Given an array \(A\) consisting of \(N\) integers, and \(Q\) queries, each consisting one integer \(l\), compute the sum of the subarray starting at index \(1\) and ending at index \(l\) (inclusive).

Having not listened in class, Zeyu is unable to solve the problem and comes to you for help.
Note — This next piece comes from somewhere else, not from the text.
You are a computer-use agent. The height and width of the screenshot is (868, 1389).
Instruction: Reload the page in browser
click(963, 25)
Can you solve it for him?

Subtasks

For this question, Python users are recommended to submit in PyPy instead of Python.

For all subtasks:

\(1 \le N \le 10^3\)

\(-10^9 \le A_i \le 10^9\)

\(1 \le Q \le 10^6\)

\(1 \le l \le N\)

Subtask 1 [40%]

\(1 \le Q \le 10^3\)

Subtask 2 [60%]

No additional constraints.

Input Specification

The first line contains an integer \(N\), the number of integers in the array.

The second line contains \(N\) space separated integers, denoting the array.
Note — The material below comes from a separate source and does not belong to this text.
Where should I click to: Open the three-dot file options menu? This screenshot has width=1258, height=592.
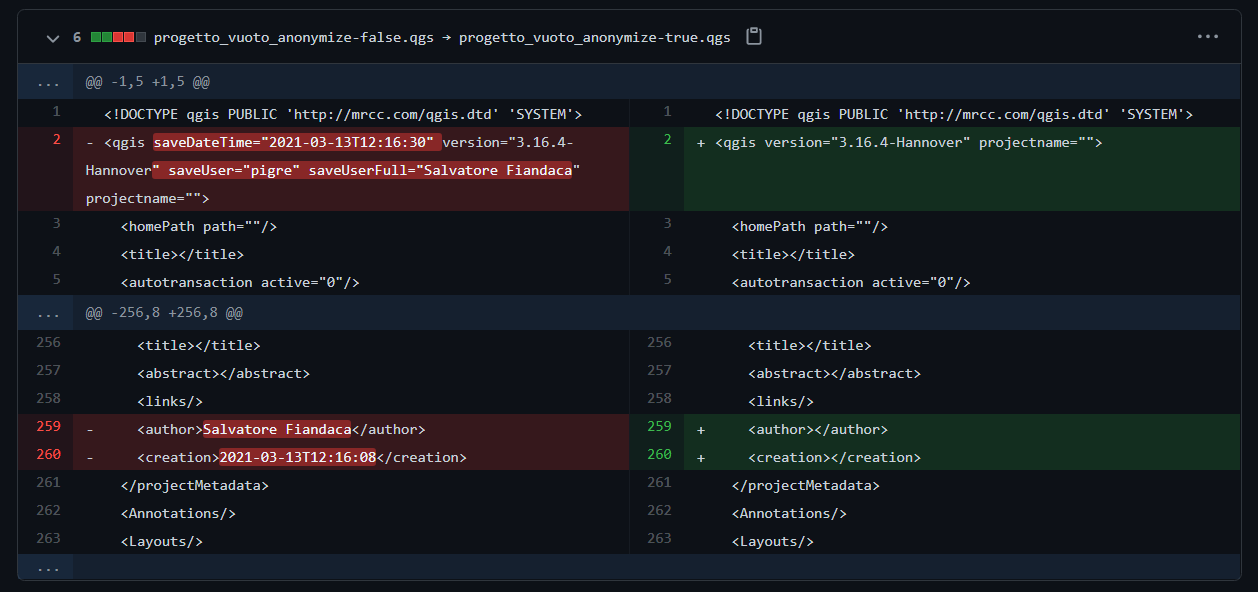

The third line contains an integer \(Q\), the number of queries.

The next \(Q\) lines each contain one integer \(l\), the end index of the subarray.

Output Specification

For each of the \(Q\) queries, output the sum of the subarray starting at index \(1\) and ending at index \(r\) (inclusive) on its own line. To prevent integer overflow, Java and C++ users are recommended to use the long or long long datatype.

Sample Input 1

3
1 2 3
3
1
3
2

Sample Output 1

1
6
3

Sample Output 1 Explanation

For the first query, we are asked to find the sum of the subarray starting at index \(1\) and ending at index \(1\), which is \(A_1 = 1\).

For the second query, we are asked to find the sum of the subarray starting at index \(1\) and ending at index \(3\), which is \(A_1 + A_2 + A_3 = 1 + 2 + 3 = 6\).

For the third and final query, we are asked to find the sum of the subarray starting at index \(1\) and ending at index \(2\), which is \(A_1 + A_2 = 1 + 2 = 3\).